=== Supplied entries ===
┄┄┄┄┄┄

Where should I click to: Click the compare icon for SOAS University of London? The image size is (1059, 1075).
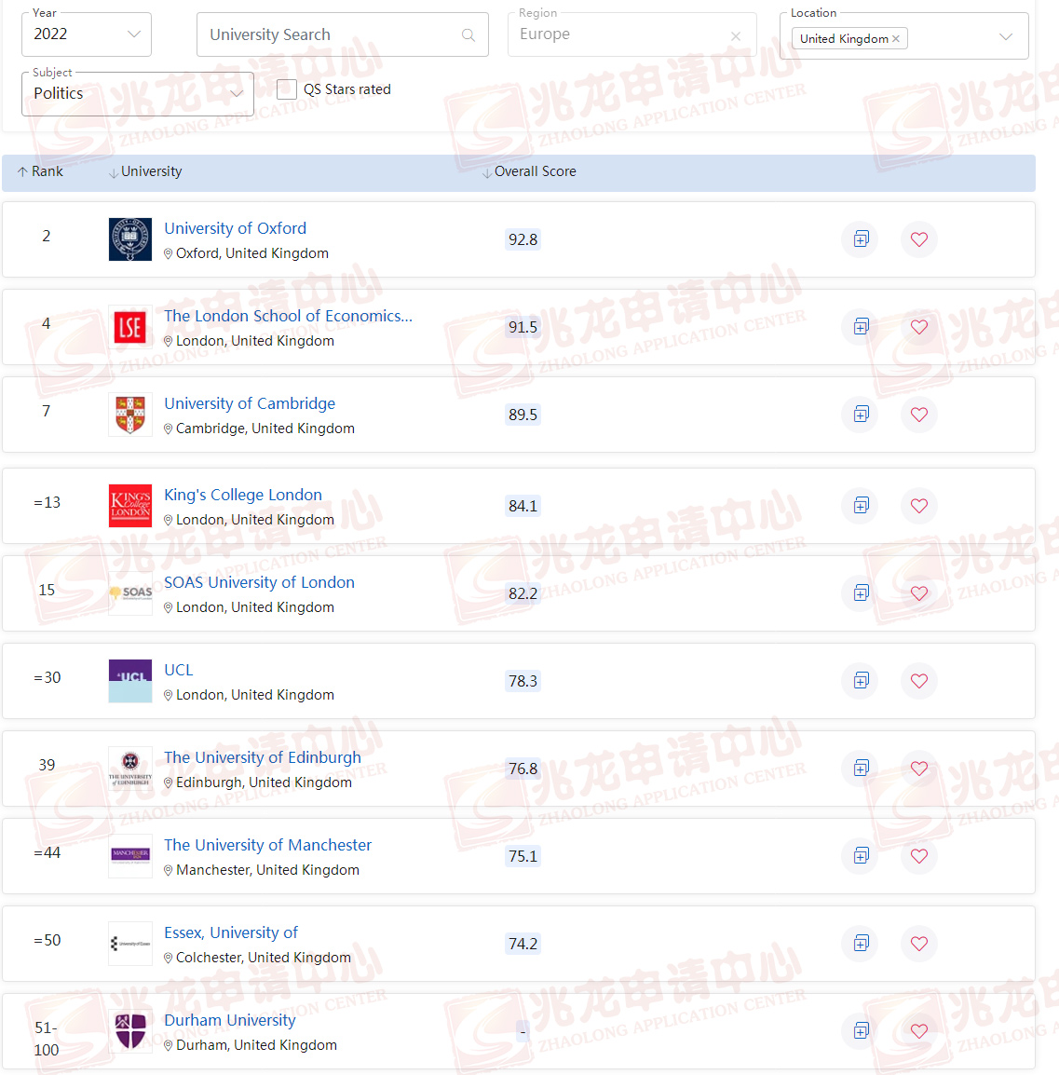(x=859, y=593)
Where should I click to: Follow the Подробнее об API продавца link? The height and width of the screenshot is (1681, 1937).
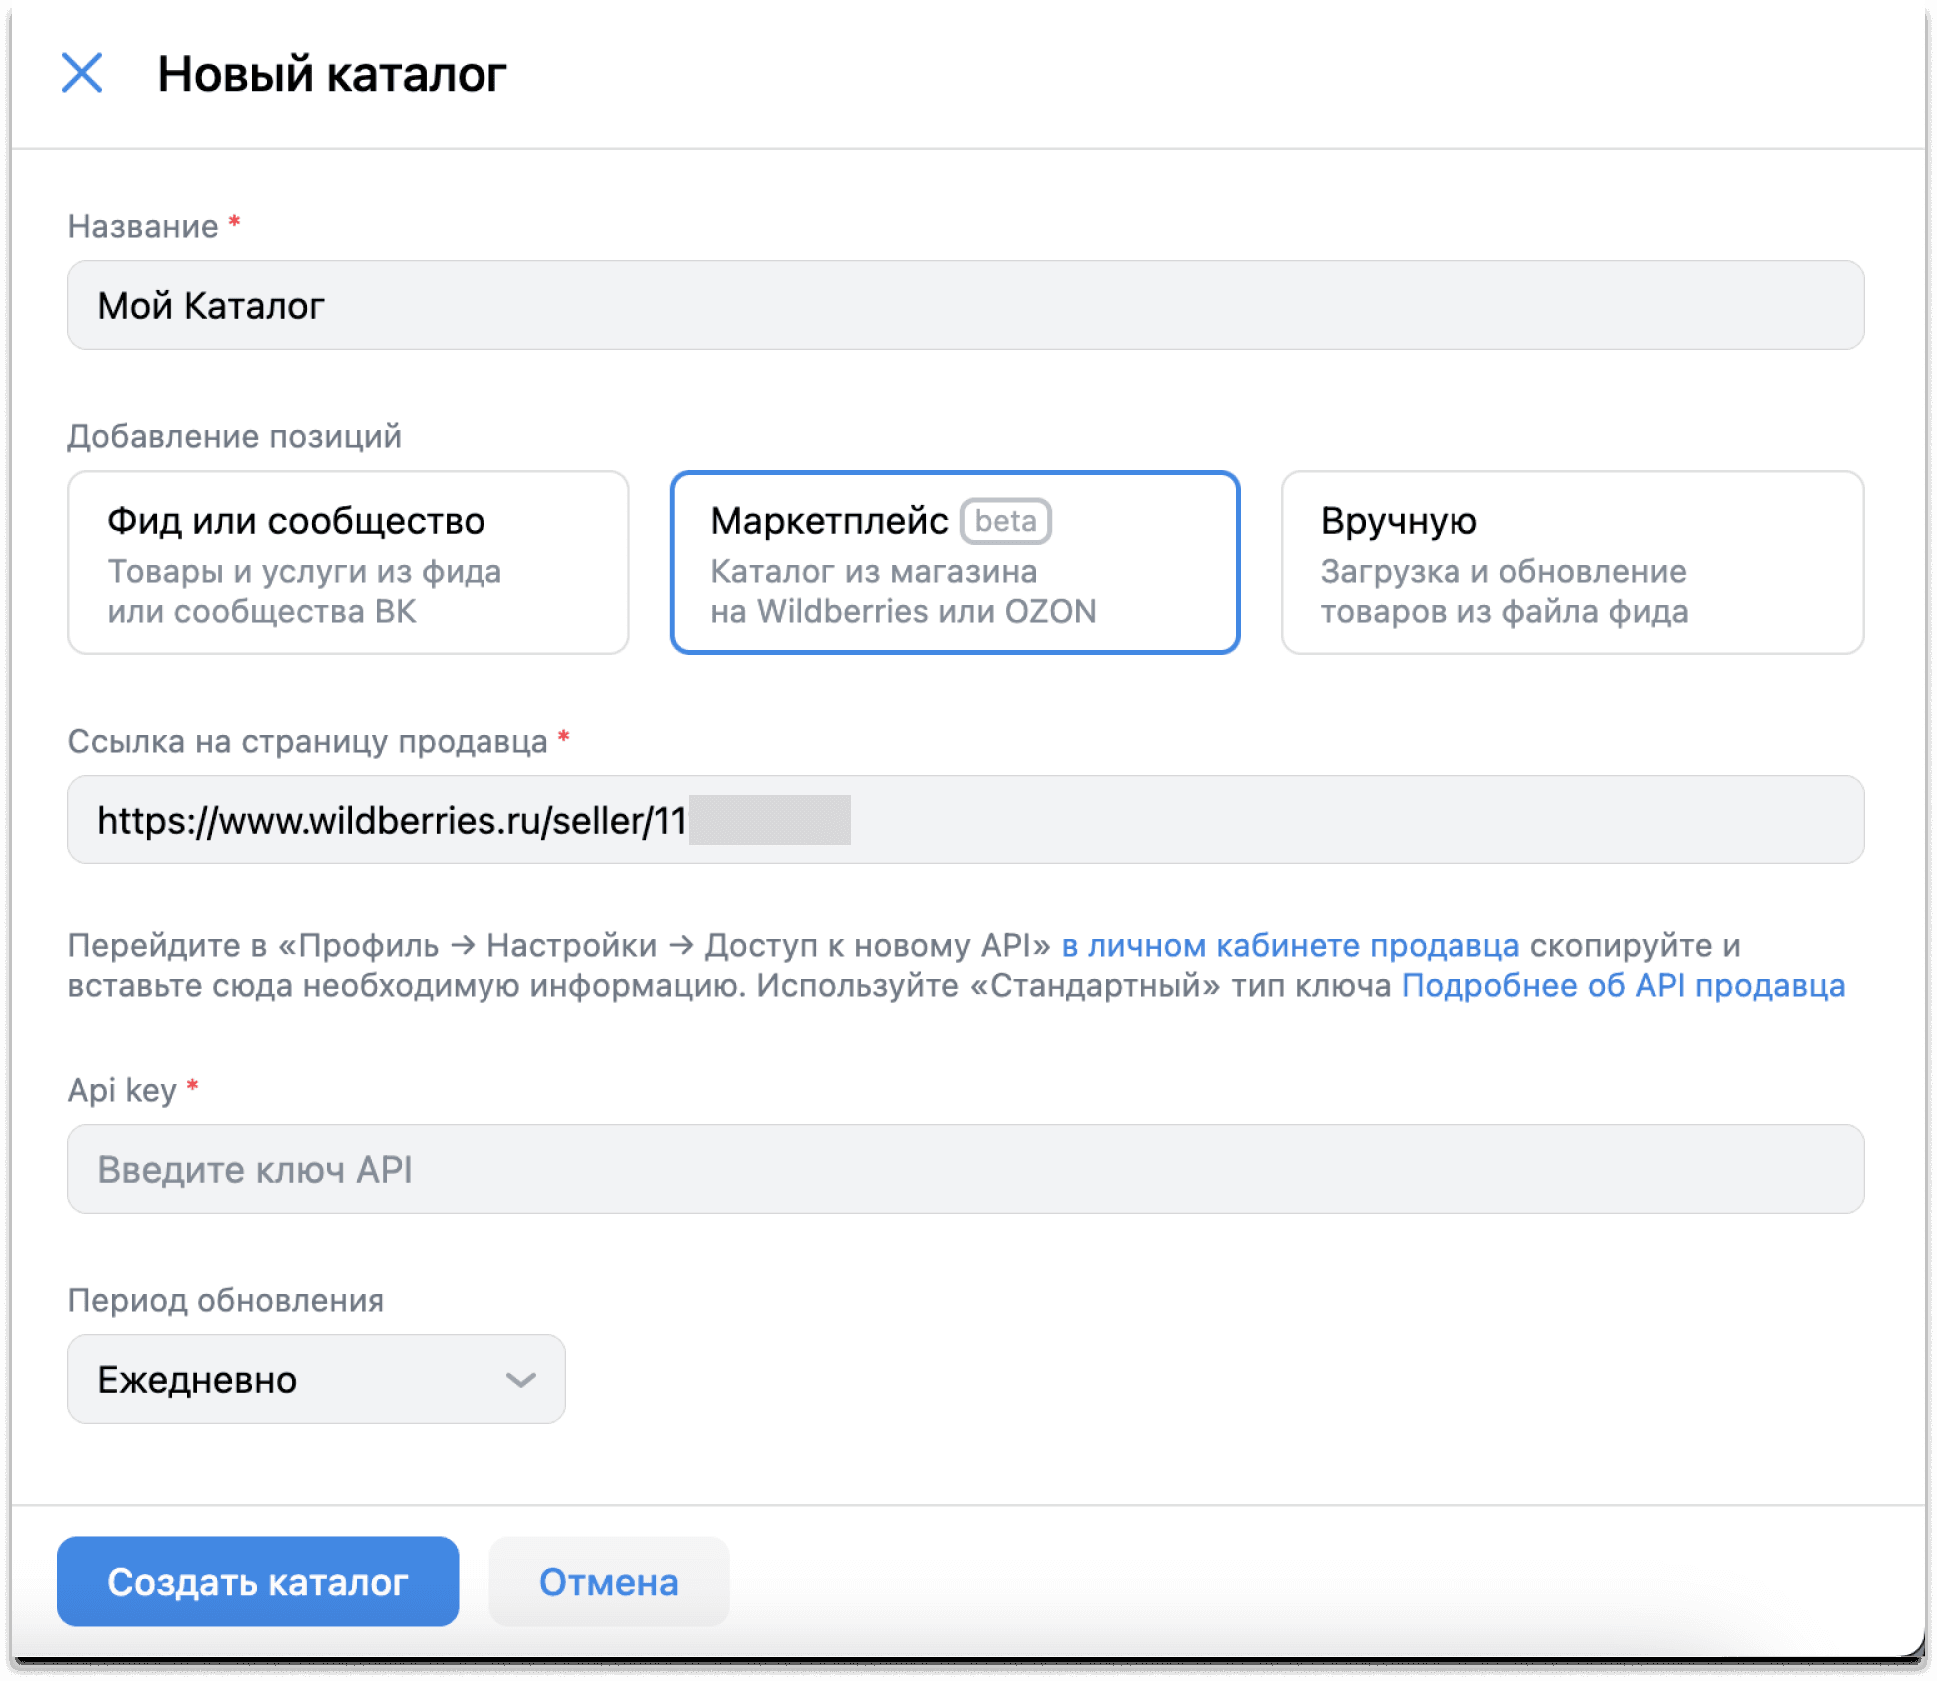pos(1622,986)
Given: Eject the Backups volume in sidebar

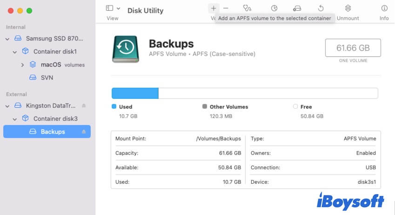Looking at the screenshot, I should (x=84, y=132).
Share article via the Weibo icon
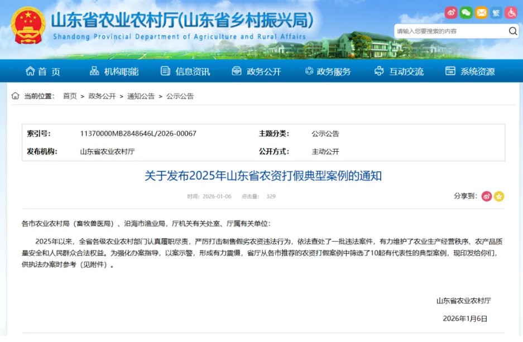 coord(486,196)
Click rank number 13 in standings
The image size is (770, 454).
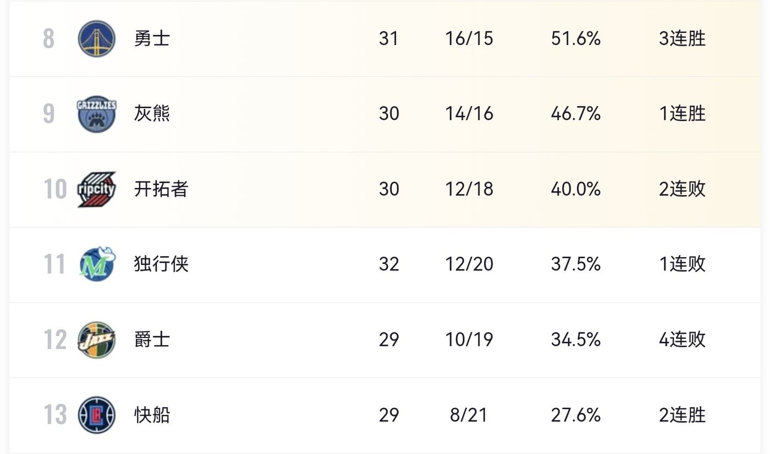pos(55,415)
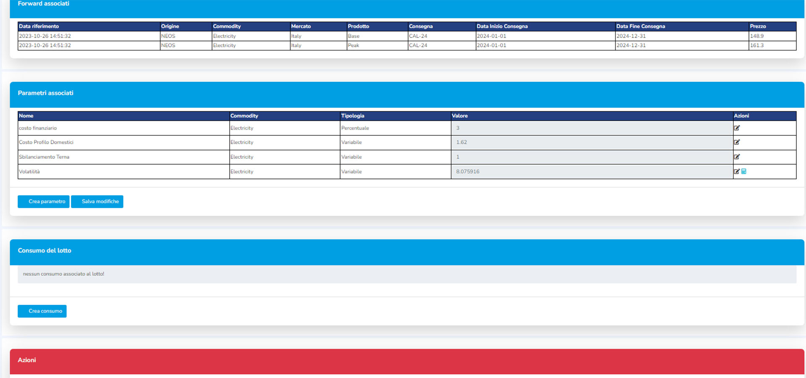The height and width of the screenshot is (378, 806).
Task: Click the Data riferimento column header
Action: (39, 26)
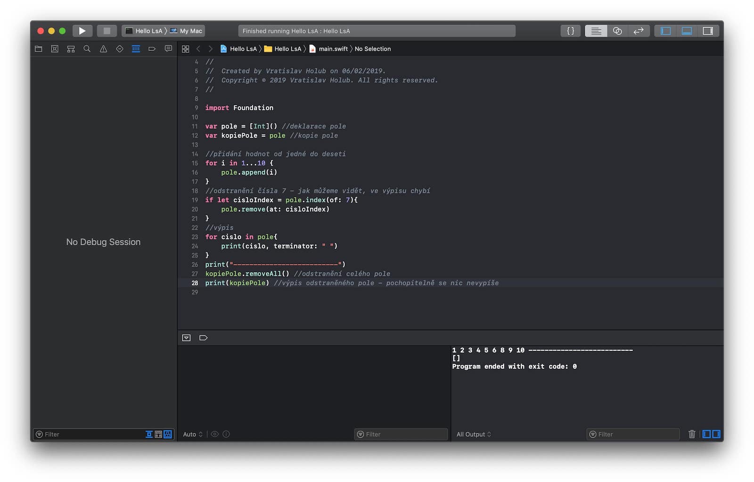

┄┄┄┄┄┄

=== Exercise ===
Above are the records; copy them exactly without the pictures.

=== Exercise result ===
Where should I click to: Click the compare icon for SOAS University of London? The image size is (1059, 1075).
(x=859, y=593)
Where should I click to: Follow the Подробнее об API продавца link? The height and width of the screenshot is (1681, 1937).
pos(1622,986)
Given: Eject the Backups volume in sidebar

Looking at the screenshot, I should (x=84, y=132).
Share article via the Weibo icon
 coord(486,196)
Click rank number 13 in standings
The image size is (770, 454).
pos(55,415)
The height and width of the screenshot is (378, 806).
Task: Click the Data riferimento column header
Action: (39, 26)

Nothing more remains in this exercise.